To view the API documentation, including example requests and responses, see the Kafka Bridge API reference.
Configuring Kafka Bridge
A Kafka Bridge interacts with Kafka cluster as Kafka client and provides HTTP-based RESTful interface. Thus, it needs to be configured with a Kafka user for it to authenticate itself with Kafka cluster. Kafka Bridge is disabled by default.
Multiple Kafka bridges with different Kafka users can be configured as well.
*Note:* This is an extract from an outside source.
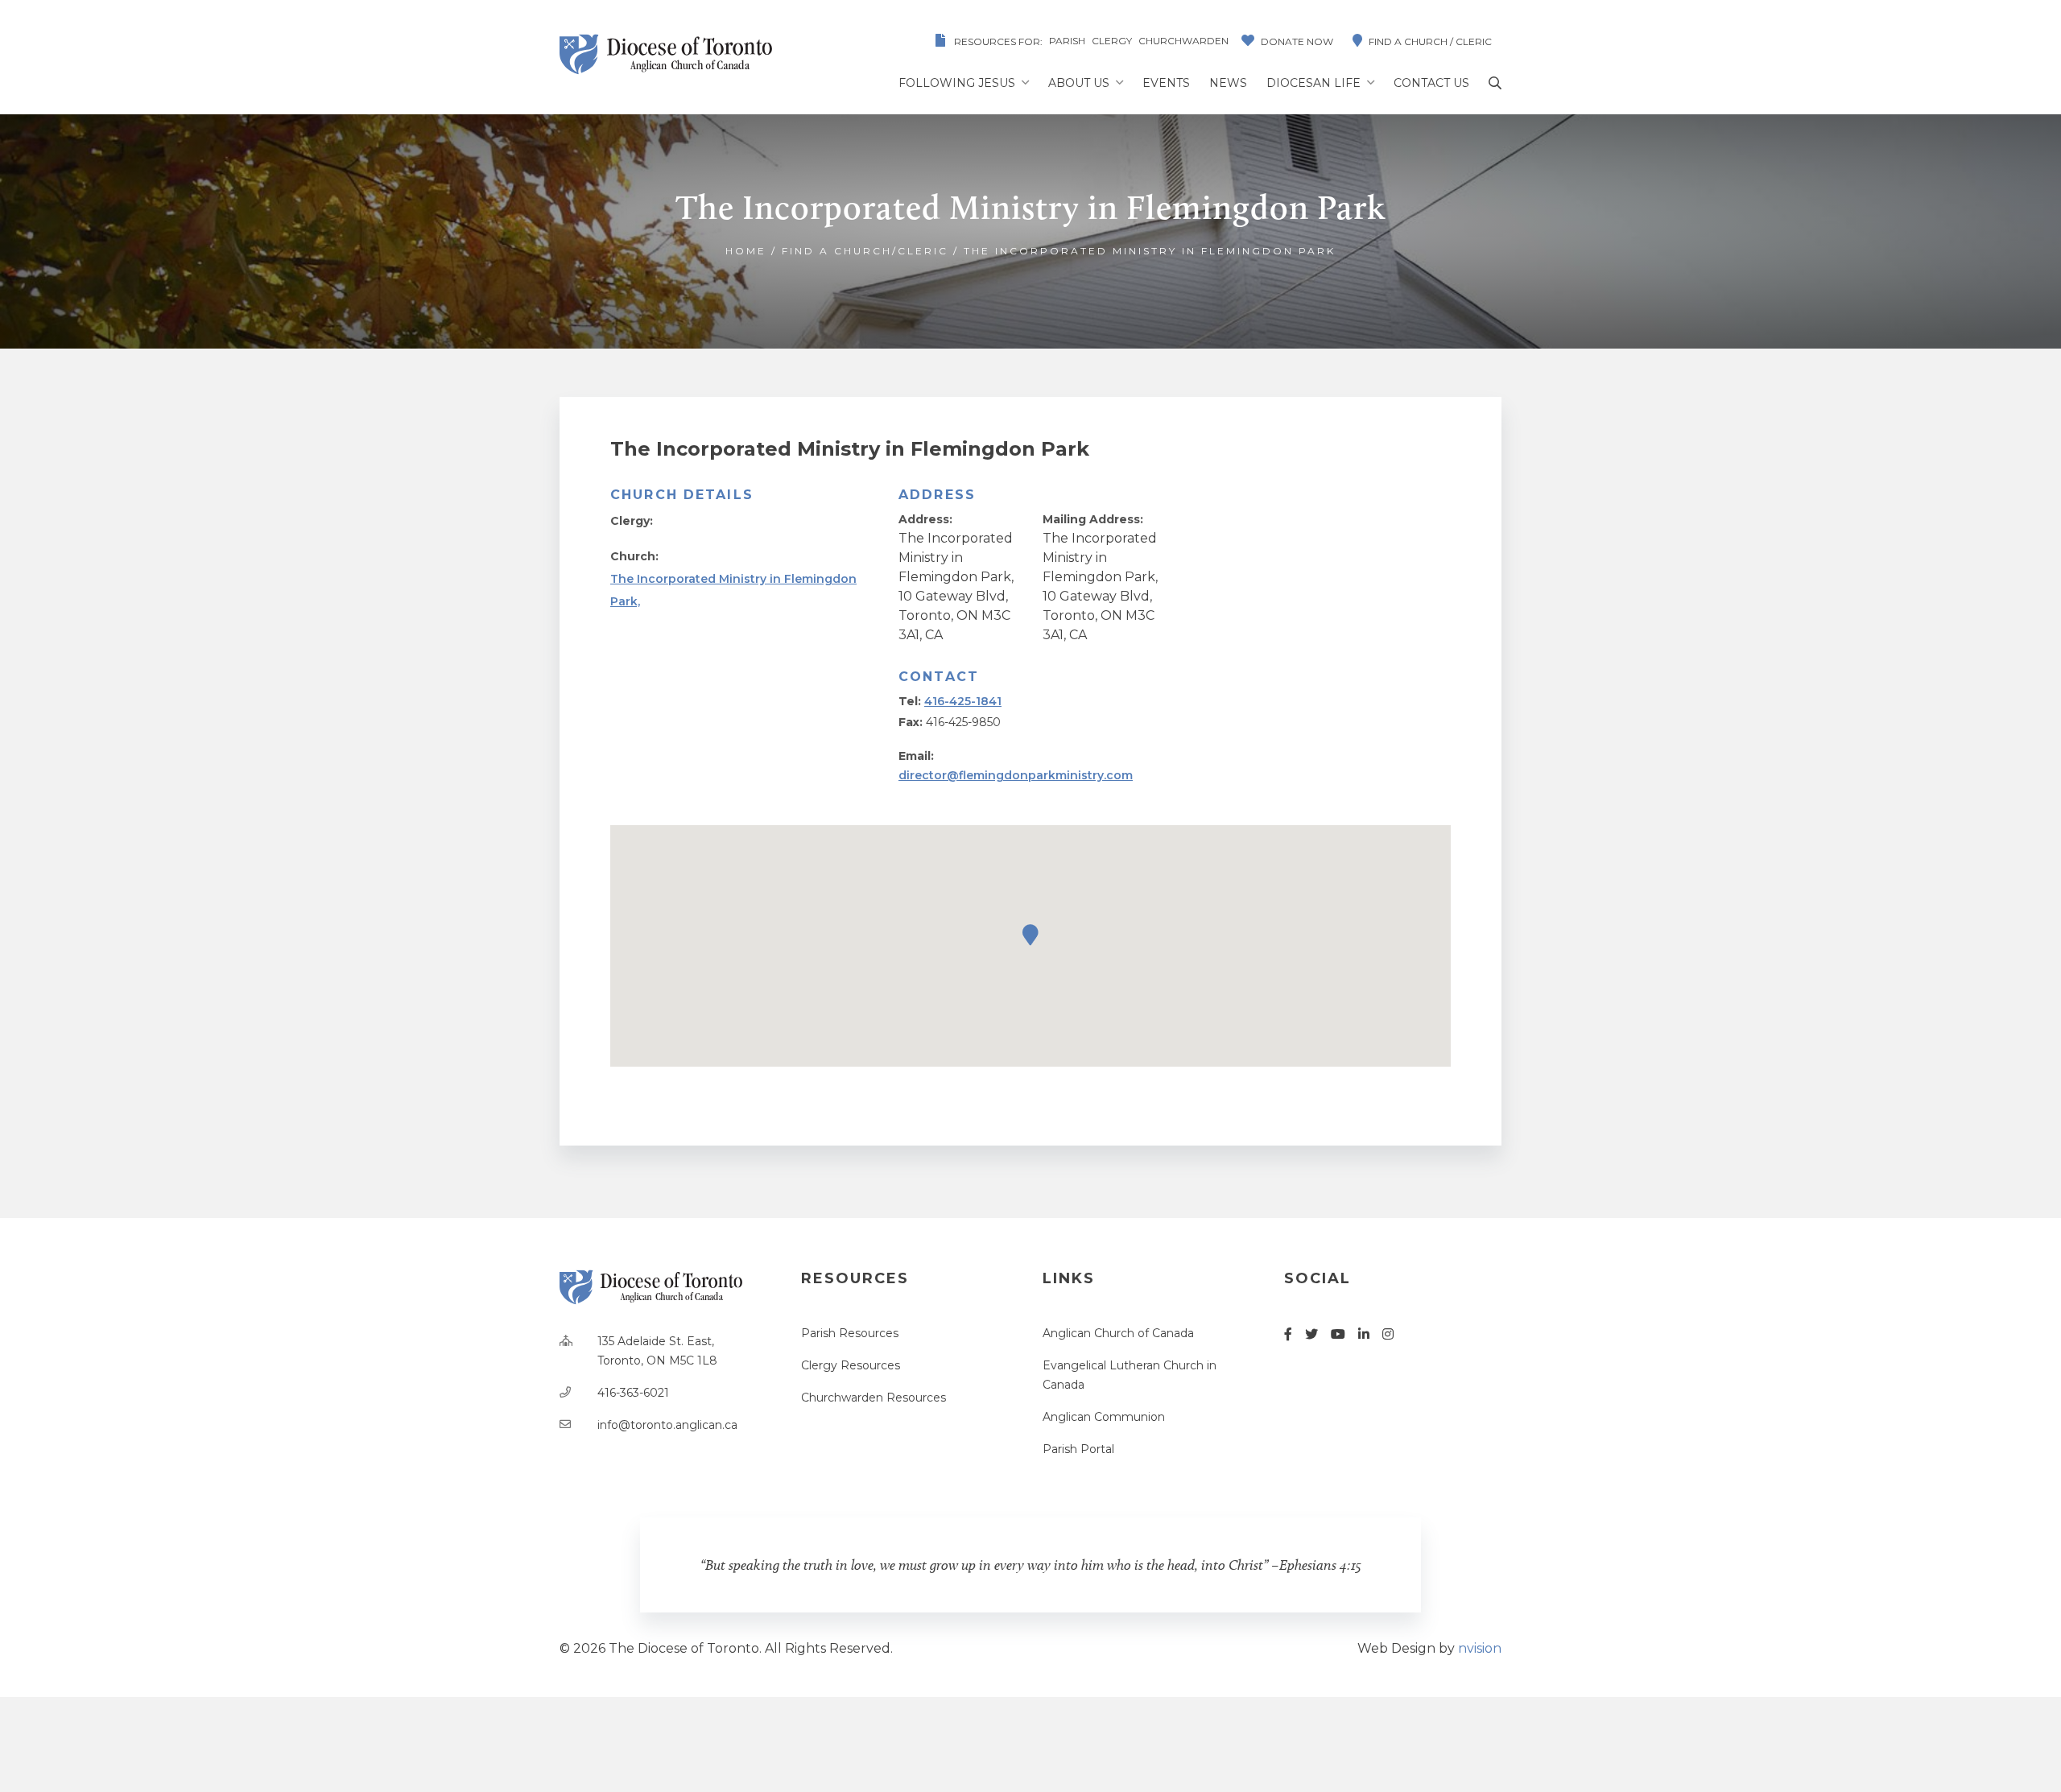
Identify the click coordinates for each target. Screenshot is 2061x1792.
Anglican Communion (1104, 1417)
Kafka Bridge can be configured in kafkaBridge section of values.dataspace.yaml. It also provides ambassador
configuration for exposing Kafka bridge internally and externally.
kafkaBridge:
enabled: false
bridges:
- name: consumer
enabled: true
enableMetrics: false
replicas: 1
authentication:
username: consumer
http:
port: 8080
resources:
limits:
cpu: 1
memory: 2Gi
requests:
cpu: 100m
memory: 2Gi
ambassador:
internal:
enabled: true
prefix: /
# host:
# tls:
# ca:
# crt:
# key:
external:
enabled: false
prefix: /
# host:
# tls:
# ca:
# crt:
# key:
Troubleshooting
If something fails to deploy, the information about why the deployment failed (or was not even initiated) will be found in the logs of the CI/CD pipeline and can be tracked down using the instructions at the link listed in the Continuous Integration and Continuous Delivery Pipelines section.
However, additional information may be required either to better troubleshoot a failed deployment or to investigate the runtime behavior of the Kafka cluster that has been successfully deployed. In those cases, much of the information can be found in Rancher web console.